The most popular premium (and free) themes almost all have Theme Options, places where you can go in and change the way your WordPress installation work. Sometimes theme options focus mainly on design, such as letting you choose between color schemes or upload a header image. Some themes have much more elaborate options panels where you can choose the home page display, configure slideshows, select categories to feature, and so forth.
As I understand it, theme designers create these added features by building WordPress plugins into their theme designs, either directly into the functions.php file or by bundling the plugins with the theme. Sometimes they use plugins from the plugin repository; sometimes they write the plugins themselves. (Watch out for errors when you try installing these themes through the WordPress dashboard. You’re going to want to unzip them first and upload them with an FTP client.)
Theme options are wonderful for new users, and they can save even experienced users time hunting through and testing plugins. (Is the one I used on the last site still up-to-date? Does it conflict with anything else I want to use on this site?) Also, a good theme designer will consolidate scripts, and that can speed up the site’s function; running too many plugins is not necessarily kind to your server.
But.
The first time a DIY type like me encounters theme options, they’re pretty baffling. For one thing, they can run counter to the way WordPress is designed to work. Woo Themes, for instance, won’t display their own home pages correctly if you have already set WordPress to use a static page as its home page. (This is true for many other magazine-style themes; I just happened to encounter it first with Woo Themes.)
For a really drastic example of something that interferes with the normal actions of WordPress, you can try WP Remix. There are a number of good things about this theme, if you’ve got the design chops to make it look pretty. It comes with templates for enough different page layouts to make your eyes cross. But there are a couple of tricks to using it that will really trip you up if you don’t know them, and the documentation could be a little clearer on the subject.
First, you have to choose the template from the special field that the Remix editor inserts, not from the normal WP page template drop-down.

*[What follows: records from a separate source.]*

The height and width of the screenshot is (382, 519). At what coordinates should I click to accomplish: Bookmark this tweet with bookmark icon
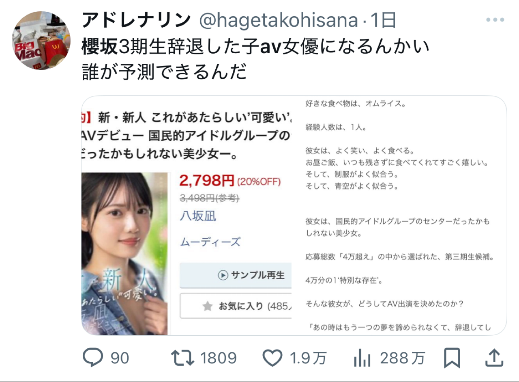pos(452,358)

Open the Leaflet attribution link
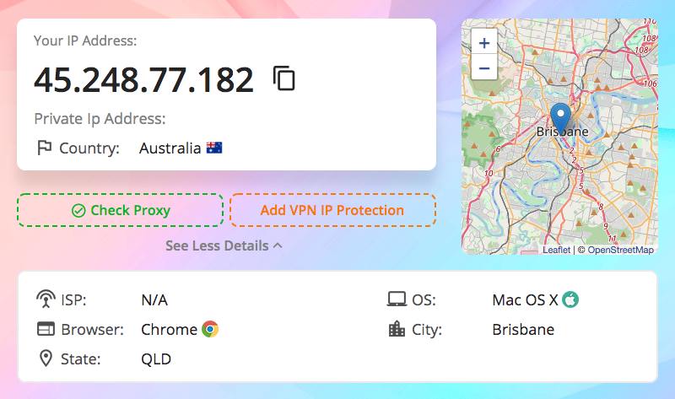click(x=556, y=250)
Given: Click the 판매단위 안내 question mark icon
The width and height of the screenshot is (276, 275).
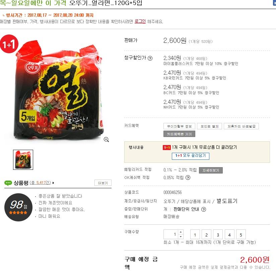Looking at the screenshot, I should click(x=203, y=209).
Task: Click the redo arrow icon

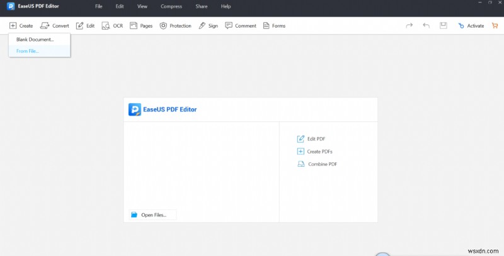Action: (410, 26)
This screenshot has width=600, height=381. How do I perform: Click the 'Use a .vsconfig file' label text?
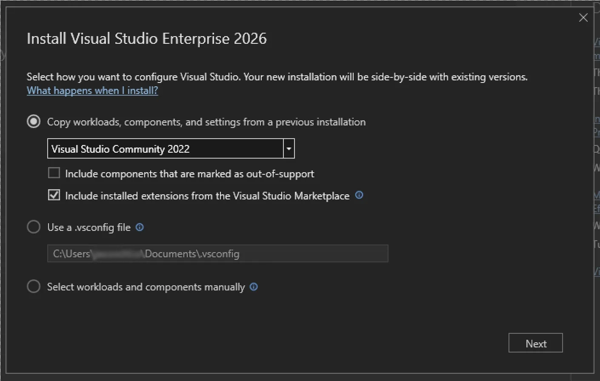(x=90, y=227)
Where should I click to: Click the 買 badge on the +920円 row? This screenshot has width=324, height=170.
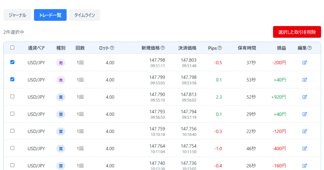61,97
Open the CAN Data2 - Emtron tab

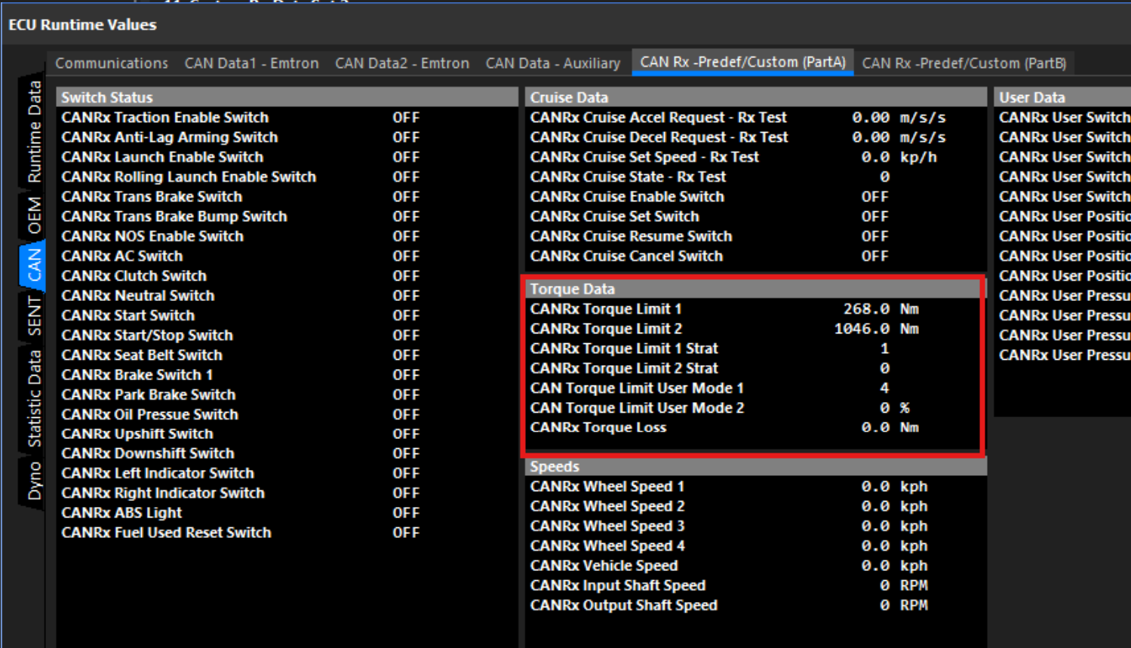(x=401, y=63)
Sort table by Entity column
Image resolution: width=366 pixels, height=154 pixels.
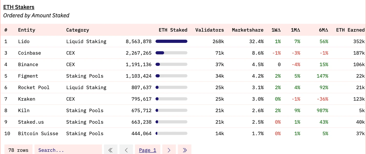(x=26, y=30)
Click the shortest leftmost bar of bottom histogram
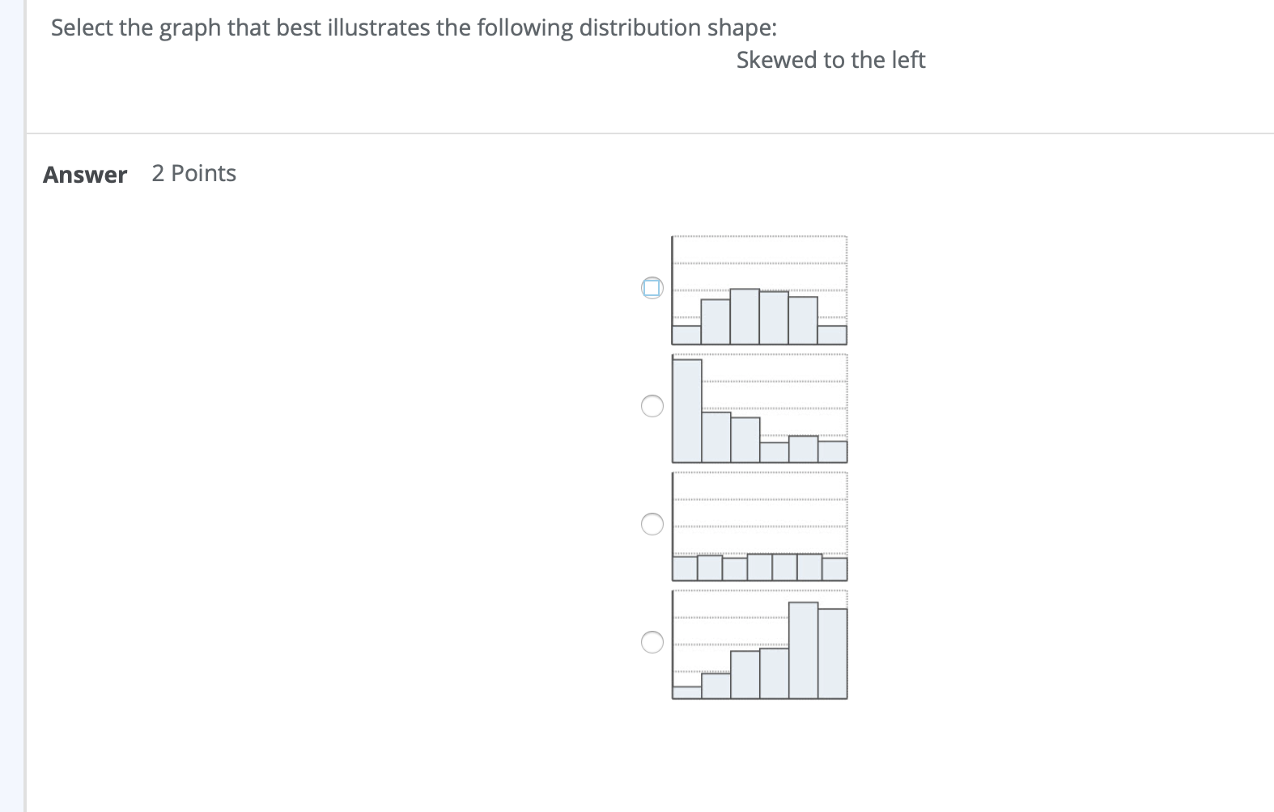This screenshot has width=1274, height=812. [686, 692]
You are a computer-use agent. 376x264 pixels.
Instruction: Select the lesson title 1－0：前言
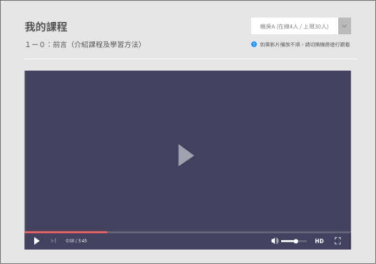(83, 45)
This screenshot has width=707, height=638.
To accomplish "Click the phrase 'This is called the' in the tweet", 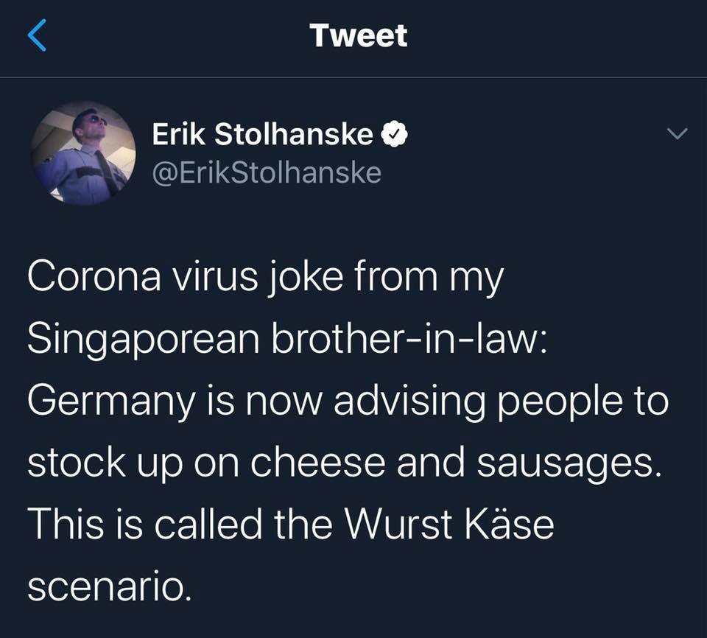I will click(x=180, y=523).
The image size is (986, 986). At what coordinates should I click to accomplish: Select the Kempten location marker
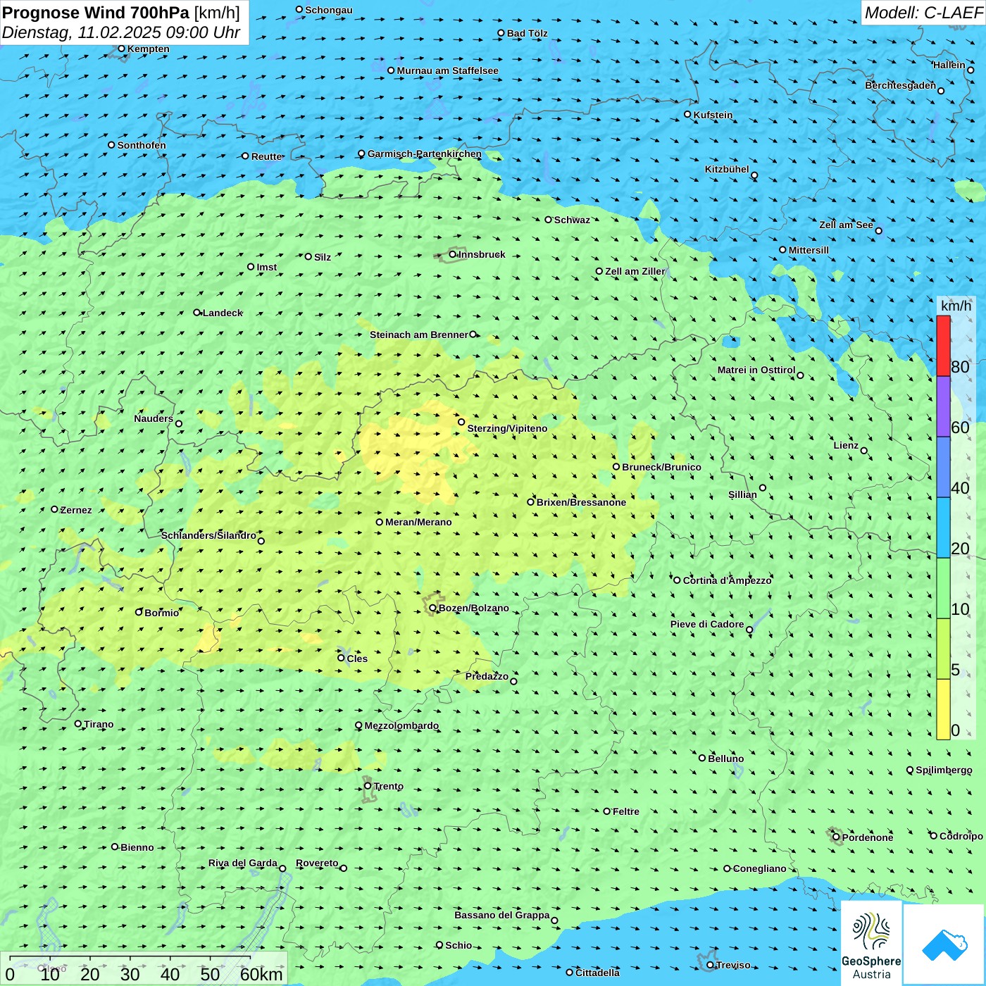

Then you have to click the “send to editor” button to activate the template. The editor box will fill with filler text and images. You have to replace that carefully so as not to mess up the layout. Naturally you can’t use an offline blog editor the way I am now.
But even when you’re not dealing with such an extreme case, controlling your site through theme options rather than plugins means that as soon as you change themes, all those features are going to go away.
So whatever time you saved in the beginning by using theme options, you might be losing as you scramble to re-create what you had.
And wasn’t part of the point of WordPress to keep things like design, function, and content separate?
Right now, on November 12, 2009, I’m using a theme with functions on this site. More and more themes have them. Maybe all themes will have them soon. But I actually hope they won’t. And I may still switch to a plain-vanilla theme and just install plugins if I want a featured content slider, etc and so on. That way all of those things will continue to exist if I change themes, and WordPress will continue to work the way the Codex says it does.